Ils utilisent une faille dans Facebook pour tenter d’identifier les jurés potentiels
Ils utilisent une faille dans Facebook pour tenter d’identifier les jurés potentiels
La protection de l’identité des jurés est l’un des fondements du système judiciaire canadien.

Cela vise, par exemple, à éviter qu’ils ne soient victimes d’intimidation ou de représailles pendant ou après un procès.

Pourtant, lorsqu’ils se présentent au palais de justice avec leur téléphone intelligent en poche, les jurés prennent le risque de se faire identifier par les avocats, et ce, à leur insu, rapporte Le Journal de Montréal.

Beaucoup d’avocats de la défense comme de la Couronne, diront qu’il peut leur être utile de mieux connaître les candidats d’un jury. La religion, l’opinion politique, la catégorie socio-professionnelle, sont autant d’indicateurs qui peuvent amener les avocats à mettre en place leur stratégie de plaidoirie.

Les journalistes du Journal racontent ainsi avoir été témoins d’une recherche d’informations de la part de la défense lors d’un procès.

La défense aurait exploité une fonctionnalité de Facebook qui propose de devenir ami avec des gens dont vous ignorez le nom, mais que vous pourriez connaître, par exemple si vous les côtoyez tous les jours à l’école ou au travail… et donc aussi au tribunal.

Les avocats ont ainsi pu identifier des jurés qui se trouvaient devant eux. Dans le cas d’un juré en particulier, les recherches se sont poursuivies pour découvrir, en plus de son nom, une foule de renseignements personnels dont son adresse, sa ville d’origine, des informations sur son employeur et même, les relevés de ses constats d’infraction.

« Si elle est avérée, une telle situation est très préoccupante », a réagi Caroline St-Pierre, porte-parole de la magistrature. Selon elle, il n’existe aucune directive concernant l’utilisation de téléphones intelligents équipés de Facebook en cours de procès.

« Le seul moment où les téléphones cellulaires sont interdits, c’est pendant les délibérations du jury », précise-t-elle au Journal.

« Au début d’un procès, nous pouvons avoir accès au nom, à l’âge et à l’emploi d’un juré. Aujourd’hui, ces informations sont suffisantes pour retrouver quelqu’un », explique Me Alexandra Longueville, une avocate interrogée par le Journal et habituée aux procès devant jury.

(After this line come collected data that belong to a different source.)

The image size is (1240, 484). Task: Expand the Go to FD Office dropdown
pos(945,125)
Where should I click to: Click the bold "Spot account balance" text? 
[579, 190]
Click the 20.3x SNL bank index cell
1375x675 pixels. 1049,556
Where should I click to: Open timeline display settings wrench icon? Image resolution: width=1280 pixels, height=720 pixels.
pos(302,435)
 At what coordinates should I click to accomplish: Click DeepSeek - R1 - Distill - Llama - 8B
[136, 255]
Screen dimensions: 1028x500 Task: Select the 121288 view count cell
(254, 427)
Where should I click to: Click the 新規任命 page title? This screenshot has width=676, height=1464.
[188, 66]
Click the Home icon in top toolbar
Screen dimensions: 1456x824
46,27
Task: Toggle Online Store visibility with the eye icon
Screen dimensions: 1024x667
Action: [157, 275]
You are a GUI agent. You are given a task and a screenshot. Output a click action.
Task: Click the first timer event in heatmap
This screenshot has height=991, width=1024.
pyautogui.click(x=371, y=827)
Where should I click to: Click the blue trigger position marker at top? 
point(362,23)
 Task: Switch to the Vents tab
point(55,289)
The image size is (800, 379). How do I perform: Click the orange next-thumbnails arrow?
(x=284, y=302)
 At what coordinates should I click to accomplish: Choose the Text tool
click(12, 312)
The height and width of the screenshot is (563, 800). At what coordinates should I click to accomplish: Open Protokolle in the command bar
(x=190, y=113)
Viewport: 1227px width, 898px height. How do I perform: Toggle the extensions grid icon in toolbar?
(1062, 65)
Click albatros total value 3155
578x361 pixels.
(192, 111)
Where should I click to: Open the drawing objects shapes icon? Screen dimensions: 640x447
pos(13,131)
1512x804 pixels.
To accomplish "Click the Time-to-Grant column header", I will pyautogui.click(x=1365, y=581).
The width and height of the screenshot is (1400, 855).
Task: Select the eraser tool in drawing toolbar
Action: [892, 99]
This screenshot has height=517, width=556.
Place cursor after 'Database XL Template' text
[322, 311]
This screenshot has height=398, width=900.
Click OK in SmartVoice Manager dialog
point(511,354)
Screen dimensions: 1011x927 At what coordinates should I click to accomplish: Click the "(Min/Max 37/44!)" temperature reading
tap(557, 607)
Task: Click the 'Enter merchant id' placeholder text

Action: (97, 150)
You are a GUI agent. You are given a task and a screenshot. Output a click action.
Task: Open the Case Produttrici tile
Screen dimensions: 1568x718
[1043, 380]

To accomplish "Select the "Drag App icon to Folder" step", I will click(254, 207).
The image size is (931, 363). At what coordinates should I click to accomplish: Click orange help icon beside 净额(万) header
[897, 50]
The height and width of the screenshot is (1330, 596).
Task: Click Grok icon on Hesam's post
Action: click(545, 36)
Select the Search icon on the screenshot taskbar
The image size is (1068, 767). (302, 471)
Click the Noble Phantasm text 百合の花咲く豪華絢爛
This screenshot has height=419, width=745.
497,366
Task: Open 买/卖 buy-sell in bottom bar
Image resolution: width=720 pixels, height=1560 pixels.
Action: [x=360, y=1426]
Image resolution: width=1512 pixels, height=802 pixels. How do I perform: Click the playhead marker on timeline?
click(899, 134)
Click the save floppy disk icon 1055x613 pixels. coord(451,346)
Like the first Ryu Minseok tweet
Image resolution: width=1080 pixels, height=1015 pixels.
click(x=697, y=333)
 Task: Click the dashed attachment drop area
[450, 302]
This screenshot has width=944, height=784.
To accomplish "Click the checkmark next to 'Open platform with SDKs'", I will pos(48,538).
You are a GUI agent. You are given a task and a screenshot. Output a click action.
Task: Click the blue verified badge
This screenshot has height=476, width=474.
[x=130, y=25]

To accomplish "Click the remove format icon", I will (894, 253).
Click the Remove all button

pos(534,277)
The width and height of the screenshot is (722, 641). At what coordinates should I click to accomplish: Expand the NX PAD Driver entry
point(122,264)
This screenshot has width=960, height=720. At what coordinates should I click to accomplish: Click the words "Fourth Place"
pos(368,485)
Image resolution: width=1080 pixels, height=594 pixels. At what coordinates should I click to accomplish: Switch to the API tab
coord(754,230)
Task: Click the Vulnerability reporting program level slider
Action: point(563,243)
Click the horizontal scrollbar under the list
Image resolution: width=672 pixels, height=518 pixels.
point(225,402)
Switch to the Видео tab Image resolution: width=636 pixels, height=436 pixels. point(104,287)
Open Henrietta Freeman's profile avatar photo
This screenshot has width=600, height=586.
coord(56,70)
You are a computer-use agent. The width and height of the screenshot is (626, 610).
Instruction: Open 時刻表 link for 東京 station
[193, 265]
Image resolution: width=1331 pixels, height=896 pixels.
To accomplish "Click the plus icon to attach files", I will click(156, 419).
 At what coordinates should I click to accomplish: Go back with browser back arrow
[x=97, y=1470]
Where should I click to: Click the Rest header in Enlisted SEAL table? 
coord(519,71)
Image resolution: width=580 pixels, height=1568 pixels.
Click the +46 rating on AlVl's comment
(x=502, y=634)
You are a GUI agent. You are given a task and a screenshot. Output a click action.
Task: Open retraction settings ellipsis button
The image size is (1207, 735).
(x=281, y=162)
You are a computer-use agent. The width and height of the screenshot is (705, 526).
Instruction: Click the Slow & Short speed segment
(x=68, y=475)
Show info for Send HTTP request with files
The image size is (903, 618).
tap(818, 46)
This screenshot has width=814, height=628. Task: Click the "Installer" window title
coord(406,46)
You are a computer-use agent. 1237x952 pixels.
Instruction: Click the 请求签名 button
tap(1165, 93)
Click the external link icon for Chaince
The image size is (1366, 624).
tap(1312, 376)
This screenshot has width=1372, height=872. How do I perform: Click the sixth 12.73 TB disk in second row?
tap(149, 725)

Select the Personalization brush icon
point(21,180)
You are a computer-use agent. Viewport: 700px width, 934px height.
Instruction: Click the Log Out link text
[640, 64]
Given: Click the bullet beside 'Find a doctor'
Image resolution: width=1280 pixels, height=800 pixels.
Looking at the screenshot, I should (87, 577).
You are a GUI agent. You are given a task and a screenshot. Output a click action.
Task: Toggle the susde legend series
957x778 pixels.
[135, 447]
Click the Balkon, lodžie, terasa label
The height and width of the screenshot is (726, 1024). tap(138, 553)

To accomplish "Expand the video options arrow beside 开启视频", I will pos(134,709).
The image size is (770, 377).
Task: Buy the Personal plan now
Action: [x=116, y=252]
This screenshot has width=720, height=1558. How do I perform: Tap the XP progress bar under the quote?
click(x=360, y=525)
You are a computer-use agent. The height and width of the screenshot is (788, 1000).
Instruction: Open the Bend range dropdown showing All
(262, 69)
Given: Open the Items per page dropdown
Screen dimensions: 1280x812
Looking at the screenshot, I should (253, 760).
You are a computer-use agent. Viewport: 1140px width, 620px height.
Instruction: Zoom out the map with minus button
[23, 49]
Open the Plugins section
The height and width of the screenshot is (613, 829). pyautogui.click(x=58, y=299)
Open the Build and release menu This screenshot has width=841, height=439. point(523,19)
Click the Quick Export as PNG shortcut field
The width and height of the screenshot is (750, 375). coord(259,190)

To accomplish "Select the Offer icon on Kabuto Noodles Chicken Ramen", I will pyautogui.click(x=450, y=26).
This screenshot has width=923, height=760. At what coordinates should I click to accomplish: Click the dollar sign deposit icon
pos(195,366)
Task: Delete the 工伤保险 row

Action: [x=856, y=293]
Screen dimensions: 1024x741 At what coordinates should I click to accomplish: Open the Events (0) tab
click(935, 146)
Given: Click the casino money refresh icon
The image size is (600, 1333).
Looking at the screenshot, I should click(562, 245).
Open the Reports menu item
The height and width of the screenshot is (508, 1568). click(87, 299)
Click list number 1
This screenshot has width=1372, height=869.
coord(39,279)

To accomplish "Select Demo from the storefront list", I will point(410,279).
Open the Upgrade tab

La juge retraitée Nicole Gibeault va encore plus loin en affirmant que les réseaux sociaux ont « changé la game » tellement il est facile d’obtenir des informations sur un individu.

Les deux expertes s’entendent pour dire que la loi qui protège les jurés devrait être mise à jour en tenant compte de tout ce que les réseaux sociaux ont changé.